There are undoubtedly many more examples of inclusive approaches to classroom teaching, and I am encouraged by that which I have already read, such that I will continue to explore the subject, and continue to promote such thinking in schools. When work between SPs and schools is conducted collaboratively, it will be in the interest of both parties that approaches are both effective and inclusive. Whilst I have provided some example above, I would hope that there continues to be quality research conducted in this area.

Discussion

The tensions that exist for teaching staff between the standards agenda and the inclusion agenda are very real and can be very debilitating, as discussed above. In my own practice, I have already found myself with a potential role in alleviating these tensions, and in this extended piece I have constructed a further role for an SP in recommending and promoting alternative approaches to the standard model of integrating children with various labels into a mainstream classroom. Breaking down the view of fixed ability and promoting the potential benefits of those elements not measured in performance tables, such as agency, involvement, autonomy and trust, seems integral in finding solutions to the barriers put in place with a devotion to standards. The irony is that attainment and achievement can be promoted by addressing these other needs.

The content of this piece therefore has very real implications for my own developing practice. Firstly, I am encouraged by the realization that just being there to provide emotional support to teachers and LD Teachers who are suffering from stress can be useful in and of itself. Secondly, I am gaining awareness and confidence in advocating for alternative approaches and ways of thinking, and am able to suggest these, not as an alternative to standards, but as an alternative approach to improve attainment for all children.

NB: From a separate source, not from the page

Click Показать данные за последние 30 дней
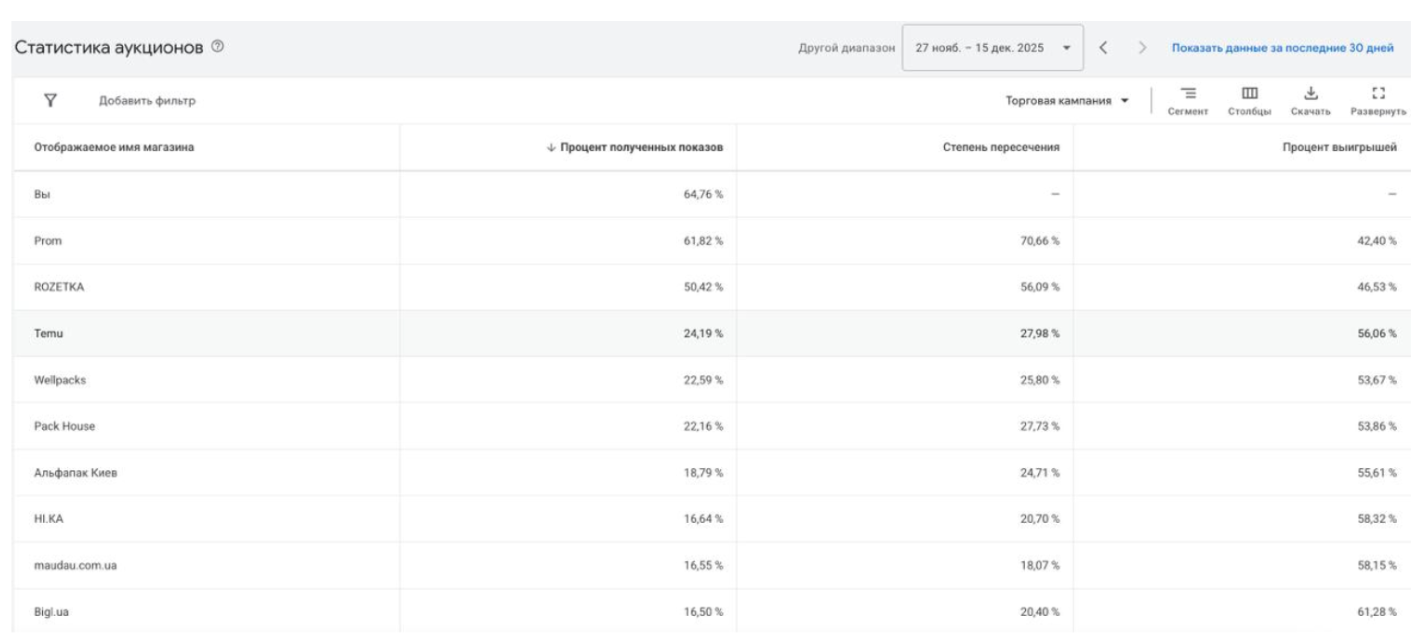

However, I recognise that the prescriptive nature of the curriculum, as well as how progress is assessed, will remain a barrier. As Lunt and Norwich (2008, p. 105) conclude ‘there is more to inclusive education than setting out generic school-level strategies for special educational needs in general’. They emphasize a need for further interdisciplinary research in this area. There is also a role for the School Psychologist here, which will hopefully serve to address other parts of the systems described by Bronfenbrenner and Morris (2006). I have, however, come to believe that standards and inclusion can be achieved together, and therefore SPs can support school staff in a way that is genuinely collaborative and respectful. The assumption implied by some that school staff do not care about inclusion can be dismissed, and together we can work toward finding solutions.